OREANDA-NEWS. The evaluation of six civil society organisations’ (CSOs) programme work and humanitarian aid was published by the Ministry for Foreign Affairs today. This is the second of three reports which will form the first overall evaluation of the results of the programme-based support and humanitarian aid carried out by CSOs, funded by the Ministry.

The Ministry evaluates the programme-based support and the long-term development cooperation programmes of all the 22 CSOs receiving programme support. The evaluation is conducted in three parts. The organisations evaluated in the second part were: Fida International, Finn Church Aid, Finnish Red Cross, Plan International Finland, Save the Children Finland and World Vision Finland.

The evaluation report concludes that the CSOs’ activities respond to the needs of local people and that they reach also people in fragile countries and in challenging circumstances.

“According to the evaluation, the CSOs’ programmes and humanitarian aid projects save lives, support human development and strengthen local civil society activities especially at grass-roots level. We are obviously happy to hear that and the results confirm our assumptions,” says Jyrki Nissilä, Director of the Unit for Civil Society at the Ministry for Foreign Affairs.
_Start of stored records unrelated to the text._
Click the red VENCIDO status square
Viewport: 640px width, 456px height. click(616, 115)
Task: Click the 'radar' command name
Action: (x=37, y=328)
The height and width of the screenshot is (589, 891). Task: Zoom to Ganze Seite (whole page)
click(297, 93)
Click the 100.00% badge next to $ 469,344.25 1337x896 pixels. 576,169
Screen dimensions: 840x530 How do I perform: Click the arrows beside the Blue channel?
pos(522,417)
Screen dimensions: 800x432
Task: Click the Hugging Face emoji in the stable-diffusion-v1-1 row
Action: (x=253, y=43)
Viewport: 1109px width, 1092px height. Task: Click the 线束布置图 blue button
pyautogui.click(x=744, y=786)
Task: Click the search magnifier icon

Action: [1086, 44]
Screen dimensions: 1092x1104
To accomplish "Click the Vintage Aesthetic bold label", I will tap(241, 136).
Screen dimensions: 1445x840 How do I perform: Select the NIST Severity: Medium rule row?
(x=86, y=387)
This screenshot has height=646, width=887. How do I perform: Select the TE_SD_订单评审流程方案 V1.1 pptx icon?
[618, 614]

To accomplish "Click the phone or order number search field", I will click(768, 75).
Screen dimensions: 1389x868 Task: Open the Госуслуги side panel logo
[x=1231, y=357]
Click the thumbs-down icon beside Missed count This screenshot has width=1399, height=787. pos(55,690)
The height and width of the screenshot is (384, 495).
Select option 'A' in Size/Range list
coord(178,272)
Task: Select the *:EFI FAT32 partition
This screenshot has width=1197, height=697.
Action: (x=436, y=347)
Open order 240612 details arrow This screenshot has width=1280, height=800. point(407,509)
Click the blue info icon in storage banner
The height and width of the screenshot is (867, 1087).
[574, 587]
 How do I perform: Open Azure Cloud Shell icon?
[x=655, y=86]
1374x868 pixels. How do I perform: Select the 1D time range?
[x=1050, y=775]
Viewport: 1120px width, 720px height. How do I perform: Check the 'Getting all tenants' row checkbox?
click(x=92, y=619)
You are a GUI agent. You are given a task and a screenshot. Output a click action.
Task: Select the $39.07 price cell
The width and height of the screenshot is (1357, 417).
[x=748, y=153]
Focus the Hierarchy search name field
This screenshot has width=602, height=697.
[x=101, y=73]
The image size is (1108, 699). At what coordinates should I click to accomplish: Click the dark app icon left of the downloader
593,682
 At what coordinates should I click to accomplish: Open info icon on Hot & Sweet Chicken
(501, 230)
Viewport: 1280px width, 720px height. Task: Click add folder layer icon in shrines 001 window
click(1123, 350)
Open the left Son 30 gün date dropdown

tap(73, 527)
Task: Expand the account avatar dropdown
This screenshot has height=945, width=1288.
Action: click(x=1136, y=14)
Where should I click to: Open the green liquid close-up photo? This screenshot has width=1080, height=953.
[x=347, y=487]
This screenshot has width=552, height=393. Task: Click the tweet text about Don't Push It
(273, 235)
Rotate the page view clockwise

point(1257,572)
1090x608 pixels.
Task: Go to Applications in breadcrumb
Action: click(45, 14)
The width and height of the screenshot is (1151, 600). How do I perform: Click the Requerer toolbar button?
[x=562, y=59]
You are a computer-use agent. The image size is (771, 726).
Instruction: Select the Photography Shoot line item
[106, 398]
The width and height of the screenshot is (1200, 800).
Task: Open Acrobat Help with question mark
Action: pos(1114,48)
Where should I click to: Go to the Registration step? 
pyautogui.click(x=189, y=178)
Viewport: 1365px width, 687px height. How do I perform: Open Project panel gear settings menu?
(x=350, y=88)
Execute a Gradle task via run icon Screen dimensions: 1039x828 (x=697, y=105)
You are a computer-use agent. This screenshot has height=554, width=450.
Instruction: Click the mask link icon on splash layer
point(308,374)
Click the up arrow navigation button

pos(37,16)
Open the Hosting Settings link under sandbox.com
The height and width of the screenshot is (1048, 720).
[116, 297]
The report recommends, for example, closer cooperation between the CSOs, the Ministry for Foreign Affairs and the missions abroad, as well as better coordination of programme-based support and humanitarian aid. The evaluation also states that even though CSO programmes are of high quality, it is difficult to evaluate their long-term effects, because systematic information is not compiled in the course of the programmes.

The evaluation does not rank the CSOs’ achievements in any order of precedence based on quality considerations. Each organisation is examined in light of how they have conducted the programme and what results they have achieved. The first evaluation examined the monitoring of programmes’ effectiveness and performance management. This separate evaluation gave both information and recommendations to the CSOs on how to develop their development of performance management systems in future. The evaluation proved that all CSOs have already invested in the monitoring of effectiveness but that there is still much that needs to be done.

It also shows that combining development cooperation and humanitarian aid in programme work is not always straightforward. The support is administered in different Units of the Foreign Ministry with different funding cycle lengths.

“One current topic of discussion is better coordination of humanitarian aid and development cooperation. This evaluation will help us develop our activities,” says Claus Lindroos, Director of the Unit for Humanitarian Assistance and Policy.